Extrait choisi:
LA TROPOÏDE



La dépravation des mœurs, la corruption du cœur humain, les égarements de l’esprit de l’homme, sont des textes tellement rebattus par nos rigoristes, que l’on croirait que le siècle actuel est l’abomination de la désolation ; car la langue française ne fournit aucune expression énergique que nos sermoneurs ne nous prodiguent. Cependant, si l’on veut jeter un coup d’œil impartial sur les siècles passés, sur ceux-là même qu’on nous offre pour modèles, je doute que l’on trouve beaucoup à regretter. Nos manières et nos mœurs, par exemple, valent bien celles du peuple de Dieu ; et je ne sais ce que diraient nos déclamateurs, s’ils voyaient parmi nous une corruption aussi sale que celle qui se rapproche du beau siècle des Patriarches.

Je veux que les lois de Moïse aient été sages, justes, bienfaisantes ; mais ces lois assises sur le Tabernacle, et dont le but paraît avoir été de lier la société des Hébreux entre eux par la société de l’homme avec Dieu, prouvent invinciblement que ce peuple élu, chéri, préféré, était bien plus infirme que tout autre, comme nous le démontrerons dans la suite de cet article.

Consigne 1:
Reproduisez à l'identique l'extrait, depuis « Je veux que » jusqu'à « de cet article. » inclus.
L'extrait et les enregistrements proviennent de sources distinctes.

Enregistrements fournis:
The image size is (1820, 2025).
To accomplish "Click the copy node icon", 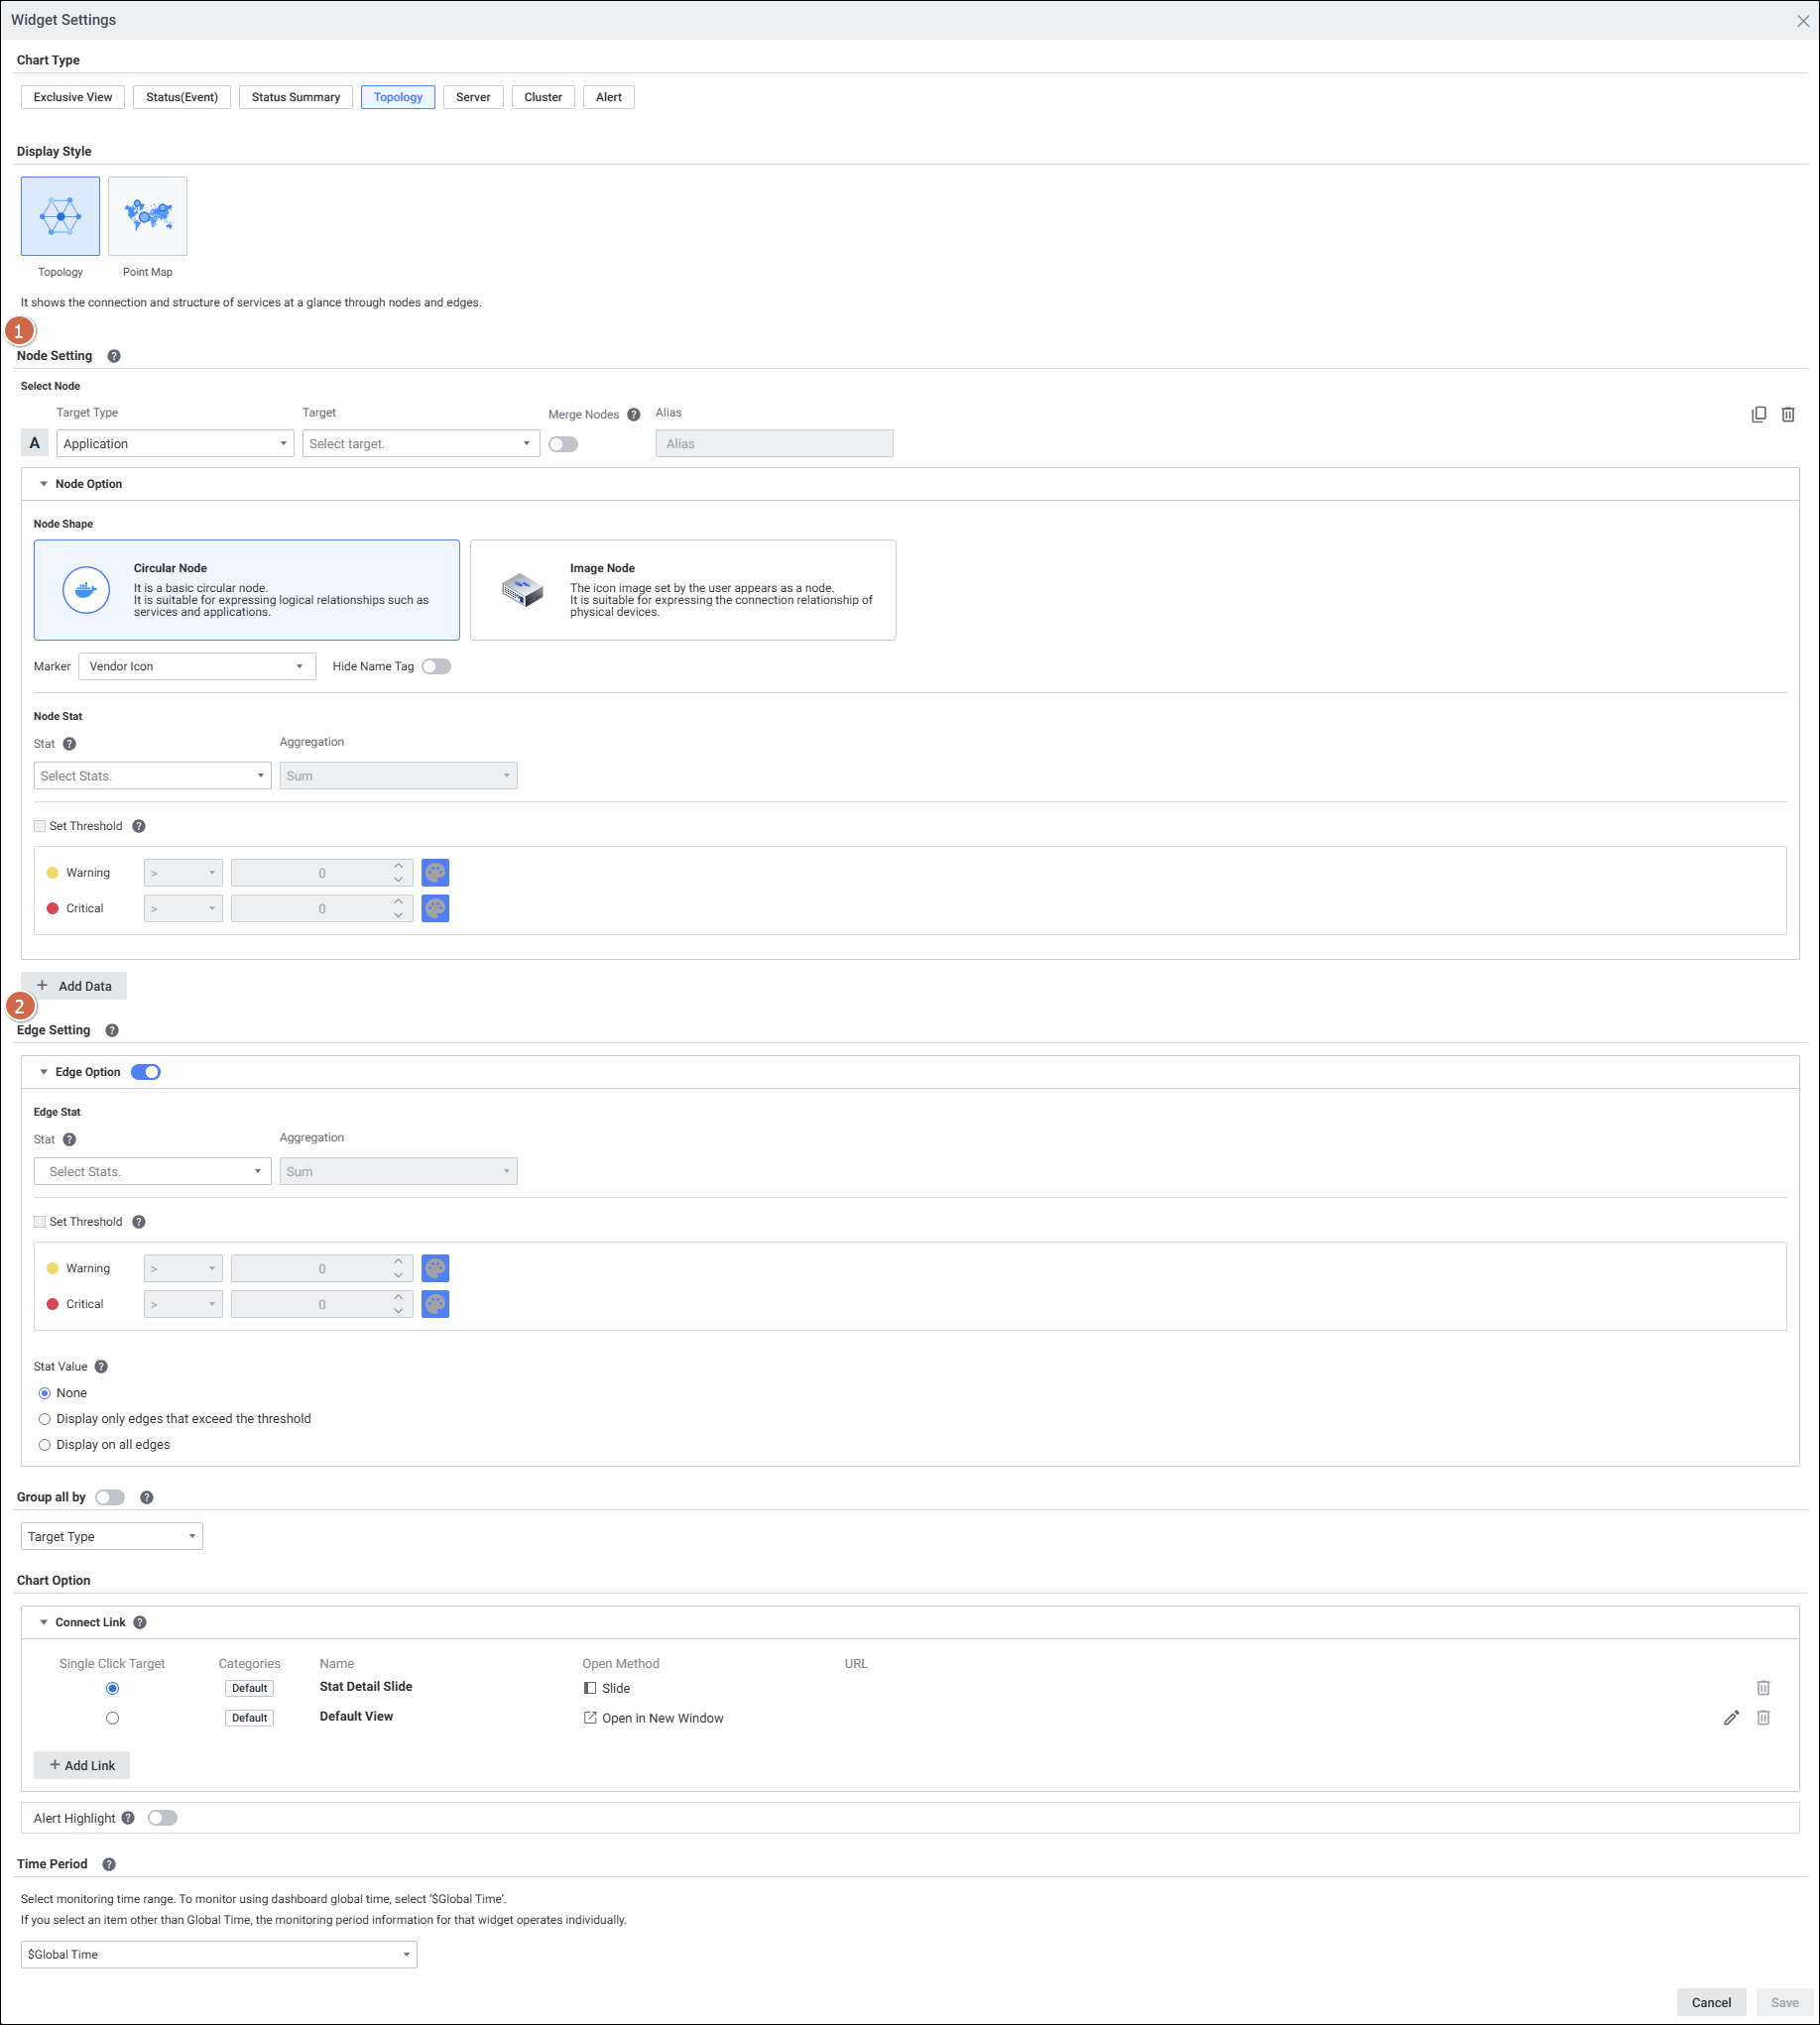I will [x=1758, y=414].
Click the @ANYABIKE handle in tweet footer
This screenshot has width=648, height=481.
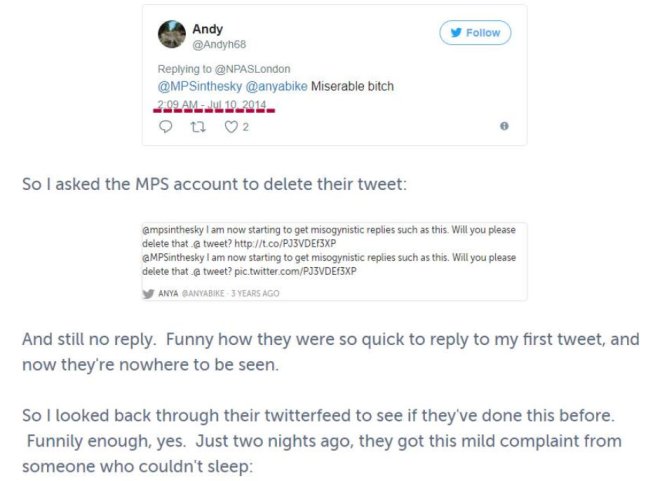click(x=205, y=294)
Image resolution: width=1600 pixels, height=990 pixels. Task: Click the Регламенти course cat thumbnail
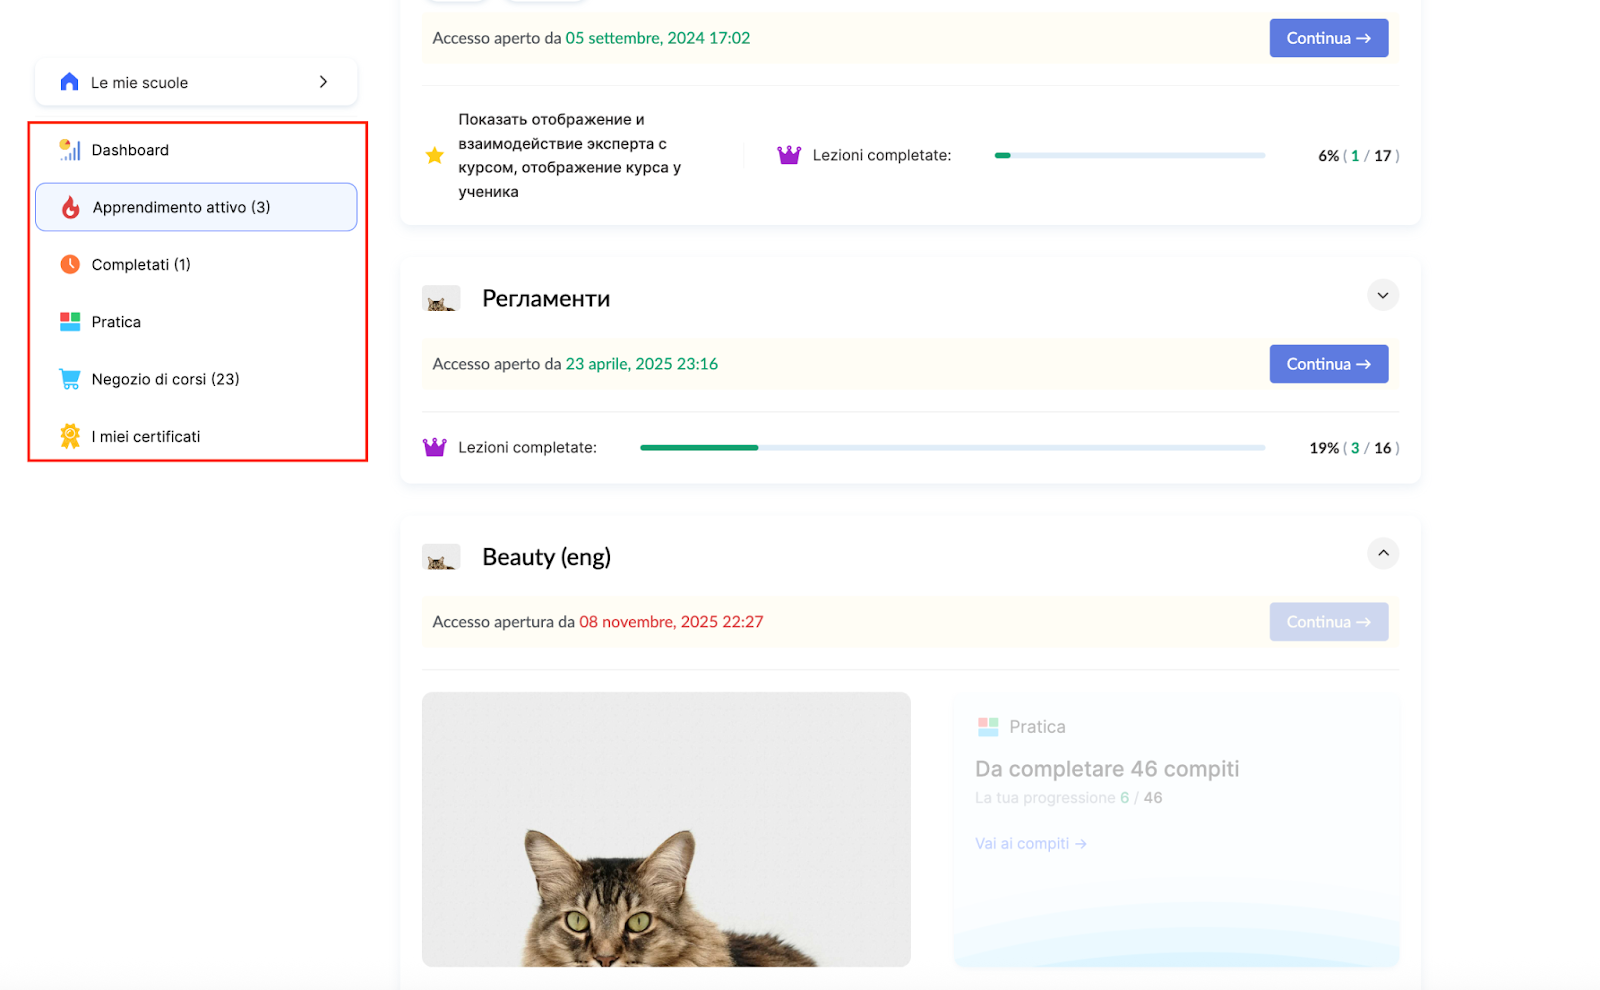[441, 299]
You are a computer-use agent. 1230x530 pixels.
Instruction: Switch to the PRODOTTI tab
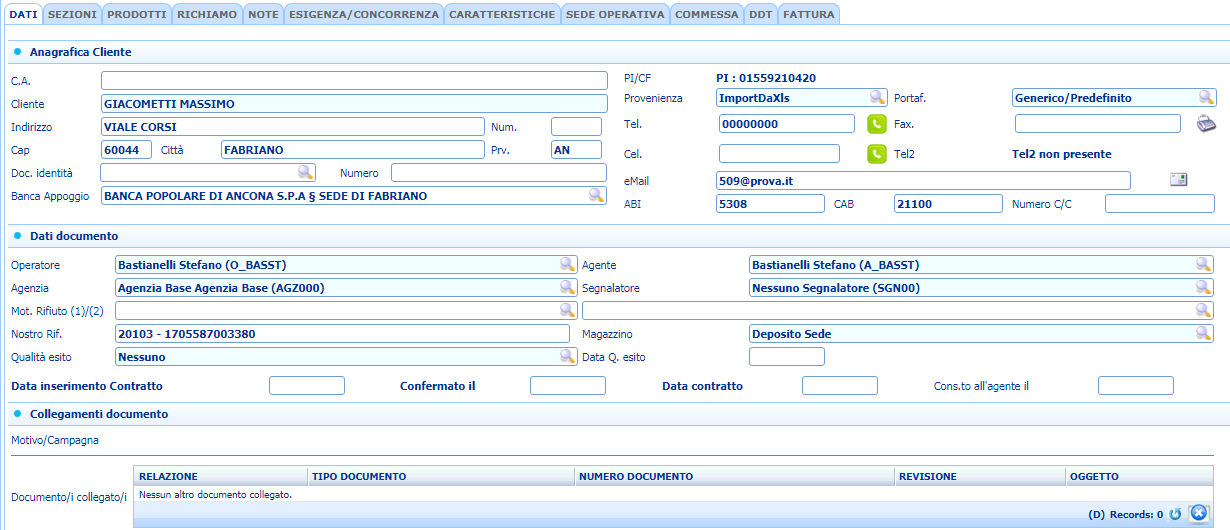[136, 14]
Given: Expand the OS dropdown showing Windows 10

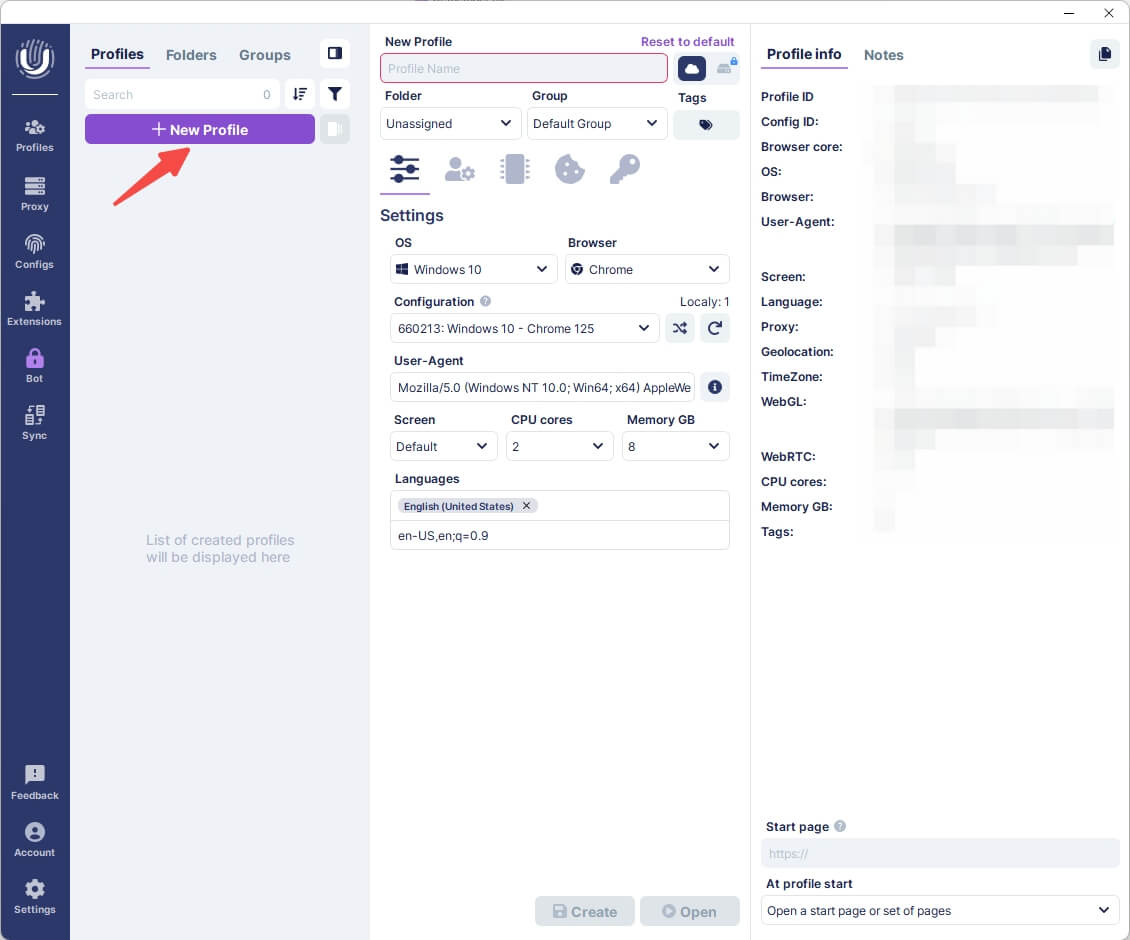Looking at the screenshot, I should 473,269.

Consigne 2:
Dans les enregistrements, de la ligne qui contient « Given: Expand the » jusqu'à la fin, renommez « Windows 10 » en « Windows 11 » sans toucher au reste. Redonnez seulement ces lignes, sans les images.

Résultat final 1:
Je veux que les lois de Moïse aient été sages, justes, bienfaisantes ; mais ces lois assises sur le Tabernacle, et dont le but paraît avoir été de lier la société des Hébreux entre eux par la société de l’homme avec Dieu, prouvent invinciblement que ce peuple élu, chéri, préféré, était bien plus infirme que tout autre, comme nous le démontrerons dans la suite de cet article.

Résultat final 2:
Given: Expand the OS dropdown showing Windows 11

Looking at the screenshot, I should 473,269.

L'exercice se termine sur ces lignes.